# Yesterday's Hunt



## FishinsMyLife (Aug 31, 2009)

Sat yesterday and Saturday afternoons. I had a doe and two fawns bust me Saturday when I was sitting on the ground (forgot the climber #-o ). I headed back out yesterday pre-front and hoped to catch them moving. Wind was blowing hard and my tree was swaying the whole time, and I didn't expect to see anything. I ended up watching the same doe and fawns from the day before for an hour. Both fawns wanted some milk but mama wasn't having any of that. It was pretty neat watching these deer up close.

Cell phone pictures..forgot the good camera

Lane 1-40 yards






Lane 2-50 yards





Doe and a fawn









Fawn that wandered off to within 5 yards of my tree and bedded down for 30 minutes


----------



## Quackrstackr (Aug 31, 2009)

I take it you are opposed to shooting fawns? :mrgreen:


----------



## switchback (Aug 31, 2009)

That was funny.


----------



## Jim (Aug 31, 2009)

great report...my season would of been done. :LOL2:


----------



## Loggerhead Mike (Aug 31, 2009)

aaaaaw man not huntin reports all ready. your killin us fellers waitin on season to start [-X 

looks like some nice property your huntin on. that a savage your shooting?


----------



## Jwengerd (Aug 31, 2009)

Those little ones are nice and tender :mrgreen:


----------



## FishinsMyLife (Aug 31, 2009)

In 15 days I can legally take any of the three deer I saw. You can start using doe (actually "antlerless deer") tags half way through September. Bucks only until then.

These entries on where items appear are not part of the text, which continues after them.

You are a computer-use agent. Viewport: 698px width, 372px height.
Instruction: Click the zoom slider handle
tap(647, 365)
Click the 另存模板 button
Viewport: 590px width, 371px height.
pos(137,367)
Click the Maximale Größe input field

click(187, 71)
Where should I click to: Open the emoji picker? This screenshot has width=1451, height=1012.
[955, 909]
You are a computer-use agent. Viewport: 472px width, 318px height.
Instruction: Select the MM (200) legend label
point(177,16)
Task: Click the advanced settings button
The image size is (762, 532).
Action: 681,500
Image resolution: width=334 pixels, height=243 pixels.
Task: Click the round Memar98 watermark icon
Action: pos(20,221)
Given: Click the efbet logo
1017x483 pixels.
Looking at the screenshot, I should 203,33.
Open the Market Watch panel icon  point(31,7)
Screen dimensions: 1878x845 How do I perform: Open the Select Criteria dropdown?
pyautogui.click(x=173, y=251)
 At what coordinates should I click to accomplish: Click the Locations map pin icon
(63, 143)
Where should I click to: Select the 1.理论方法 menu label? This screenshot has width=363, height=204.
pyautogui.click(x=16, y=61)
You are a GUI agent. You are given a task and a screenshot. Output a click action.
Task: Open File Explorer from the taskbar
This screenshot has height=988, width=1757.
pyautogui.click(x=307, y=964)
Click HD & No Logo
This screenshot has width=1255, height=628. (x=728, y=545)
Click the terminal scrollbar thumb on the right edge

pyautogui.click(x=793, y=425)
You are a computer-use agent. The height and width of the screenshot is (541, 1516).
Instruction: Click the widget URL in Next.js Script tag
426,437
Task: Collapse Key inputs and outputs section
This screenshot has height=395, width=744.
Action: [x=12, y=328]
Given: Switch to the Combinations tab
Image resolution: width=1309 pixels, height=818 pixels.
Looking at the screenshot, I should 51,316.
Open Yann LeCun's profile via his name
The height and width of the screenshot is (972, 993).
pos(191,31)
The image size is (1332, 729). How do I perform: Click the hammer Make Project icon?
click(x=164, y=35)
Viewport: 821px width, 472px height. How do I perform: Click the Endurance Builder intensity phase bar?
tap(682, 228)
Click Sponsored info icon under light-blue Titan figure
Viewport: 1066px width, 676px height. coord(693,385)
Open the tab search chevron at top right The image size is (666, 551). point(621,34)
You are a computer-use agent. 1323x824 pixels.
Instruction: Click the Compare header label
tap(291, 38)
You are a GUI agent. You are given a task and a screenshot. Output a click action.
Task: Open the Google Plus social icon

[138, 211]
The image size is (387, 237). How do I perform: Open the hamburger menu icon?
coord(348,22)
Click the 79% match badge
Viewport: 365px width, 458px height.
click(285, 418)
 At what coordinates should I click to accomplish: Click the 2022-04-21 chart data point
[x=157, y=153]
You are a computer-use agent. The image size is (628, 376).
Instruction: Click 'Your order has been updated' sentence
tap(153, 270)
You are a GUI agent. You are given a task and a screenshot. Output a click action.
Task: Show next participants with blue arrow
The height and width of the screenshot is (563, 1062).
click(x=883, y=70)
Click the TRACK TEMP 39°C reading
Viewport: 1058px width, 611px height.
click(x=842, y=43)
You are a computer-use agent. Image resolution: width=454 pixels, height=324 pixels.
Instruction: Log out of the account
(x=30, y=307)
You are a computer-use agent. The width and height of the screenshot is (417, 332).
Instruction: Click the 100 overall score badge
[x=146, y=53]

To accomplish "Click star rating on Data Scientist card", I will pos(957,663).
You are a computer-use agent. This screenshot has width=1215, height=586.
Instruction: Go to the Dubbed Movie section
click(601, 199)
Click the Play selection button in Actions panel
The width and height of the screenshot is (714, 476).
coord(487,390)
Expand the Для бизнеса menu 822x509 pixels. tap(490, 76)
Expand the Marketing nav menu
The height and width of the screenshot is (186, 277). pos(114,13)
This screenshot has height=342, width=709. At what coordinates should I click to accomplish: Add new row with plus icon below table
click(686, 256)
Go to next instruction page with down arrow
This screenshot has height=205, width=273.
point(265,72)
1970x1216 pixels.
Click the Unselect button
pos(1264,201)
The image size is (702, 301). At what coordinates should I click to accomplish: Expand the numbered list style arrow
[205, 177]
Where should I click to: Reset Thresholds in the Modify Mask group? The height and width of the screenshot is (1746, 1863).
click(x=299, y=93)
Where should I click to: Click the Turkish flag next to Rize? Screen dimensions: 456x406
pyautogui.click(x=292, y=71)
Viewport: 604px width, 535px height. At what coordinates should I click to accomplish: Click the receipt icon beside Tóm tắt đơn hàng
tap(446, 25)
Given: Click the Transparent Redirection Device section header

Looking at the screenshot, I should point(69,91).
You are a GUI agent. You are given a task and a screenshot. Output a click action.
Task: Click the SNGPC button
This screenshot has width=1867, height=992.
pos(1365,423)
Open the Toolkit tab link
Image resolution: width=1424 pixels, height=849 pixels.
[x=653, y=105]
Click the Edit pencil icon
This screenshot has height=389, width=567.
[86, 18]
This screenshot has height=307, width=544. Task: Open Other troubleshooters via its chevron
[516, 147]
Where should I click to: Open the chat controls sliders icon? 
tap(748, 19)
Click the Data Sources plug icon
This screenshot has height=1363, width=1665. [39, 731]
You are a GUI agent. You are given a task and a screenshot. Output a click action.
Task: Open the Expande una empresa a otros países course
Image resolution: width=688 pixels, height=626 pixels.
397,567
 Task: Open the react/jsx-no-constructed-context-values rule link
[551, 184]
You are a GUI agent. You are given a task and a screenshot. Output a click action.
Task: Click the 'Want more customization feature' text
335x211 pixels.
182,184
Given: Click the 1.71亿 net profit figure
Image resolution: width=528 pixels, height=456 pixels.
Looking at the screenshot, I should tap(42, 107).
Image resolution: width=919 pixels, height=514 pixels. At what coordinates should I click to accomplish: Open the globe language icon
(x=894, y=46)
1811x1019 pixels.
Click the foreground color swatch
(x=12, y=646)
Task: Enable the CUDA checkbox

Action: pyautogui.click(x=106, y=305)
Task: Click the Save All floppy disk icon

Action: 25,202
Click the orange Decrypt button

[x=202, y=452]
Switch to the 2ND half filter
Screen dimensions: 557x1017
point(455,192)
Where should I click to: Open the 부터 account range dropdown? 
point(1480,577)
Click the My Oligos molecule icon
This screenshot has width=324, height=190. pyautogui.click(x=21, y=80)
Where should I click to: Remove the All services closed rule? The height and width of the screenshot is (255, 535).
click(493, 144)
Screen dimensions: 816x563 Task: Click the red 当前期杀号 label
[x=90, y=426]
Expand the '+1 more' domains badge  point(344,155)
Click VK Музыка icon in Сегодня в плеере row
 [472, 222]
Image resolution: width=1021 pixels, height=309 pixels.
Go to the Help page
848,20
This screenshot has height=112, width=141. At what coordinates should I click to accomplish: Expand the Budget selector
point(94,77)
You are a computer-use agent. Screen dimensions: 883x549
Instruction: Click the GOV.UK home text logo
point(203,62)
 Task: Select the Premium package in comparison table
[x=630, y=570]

I killed a button buck (thought it was a doe) last year and although he was awfully tender :lol: , he didn't yield too much meat.
Big momma is going to get her shoulder blades pinned together if she keeps hanging around there.

Gun is a Weatherby Vanguard.


----------



## Andy (Sep 1, 2009)

FishinsMyLife said:


> get her shoulder blades pinned together



LOL!! First time I've heard that one.


----------